We are holding different workshops at the firm with a range of employees for identifying wastage. The sessions involve brainstorming techniques that enable our staff to provide creative ideas that help us to discard operations that do not add value at the least possible cost and in the shortest possible time.
STEP-BY-STEP, SLOWLY
This implementation needs to proceed one step at a time. The main hurdle tends to be the difficulty in abandoning fixed ideas and rejecting the current modus operandi, as they are part of our ingrained mindsets, as well as harping on about “it can’t be done” instead of setting about finding ways of doing things differently.
Once wastage has been identified and steps taken to remove it, our teams focus on gradually trialling the different measures, taking time to see whether or not they work. If they do, the redundancy is removed. If they do not, they try to find the real reason for it, proposing fresh ideas to tackle the difficulty they are encountering.
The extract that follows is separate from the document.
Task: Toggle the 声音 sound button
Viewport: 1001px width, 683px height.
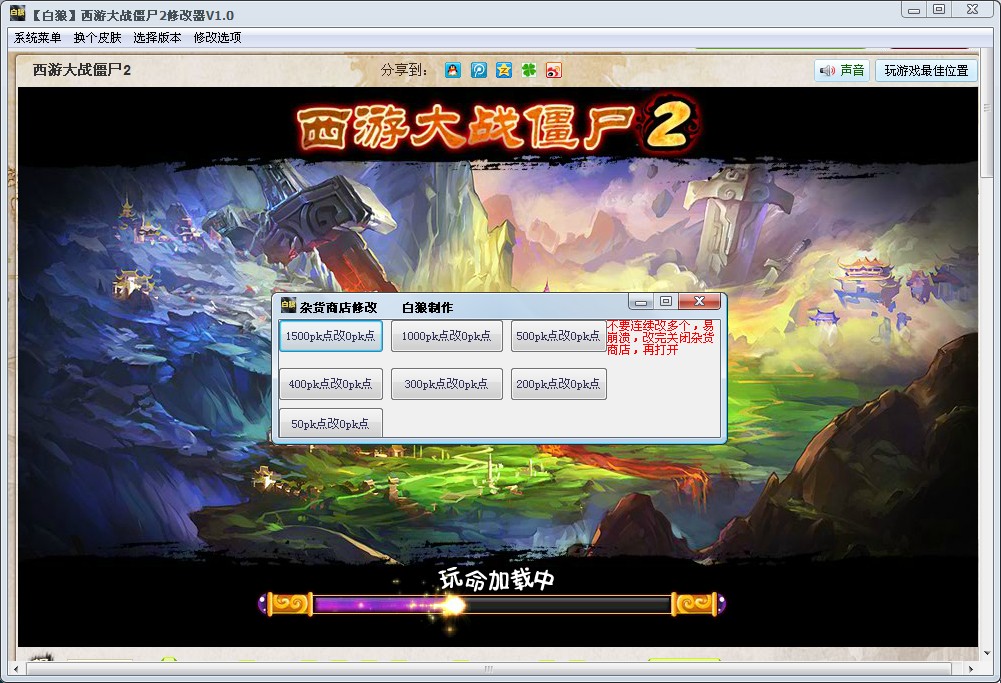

At the same time, if they detect any errors during the trialling, they look for ways of resolving them immediately.
This allows implementing new practices that replace those causing the wastage.
MINDFUL OF CONTINUOUS IMPROVEMENT
We are not seeking perfection, but instead continuous improvement, given that we are living in a changing world in which new needs are constantly being created.
Our work teams meet on a daily basis for 5-10 minutes to share experiences, problems and ideas. In addition, we hold monthly quality meetings in which we decide which redundancies we have identified that should be considered for their removal. This extremely simple approach is used to expose staff to the premise of continuous improvement in their daily routines, and it helps us to improve our teamwork, distribute duties more fairly and, in short, be more effective.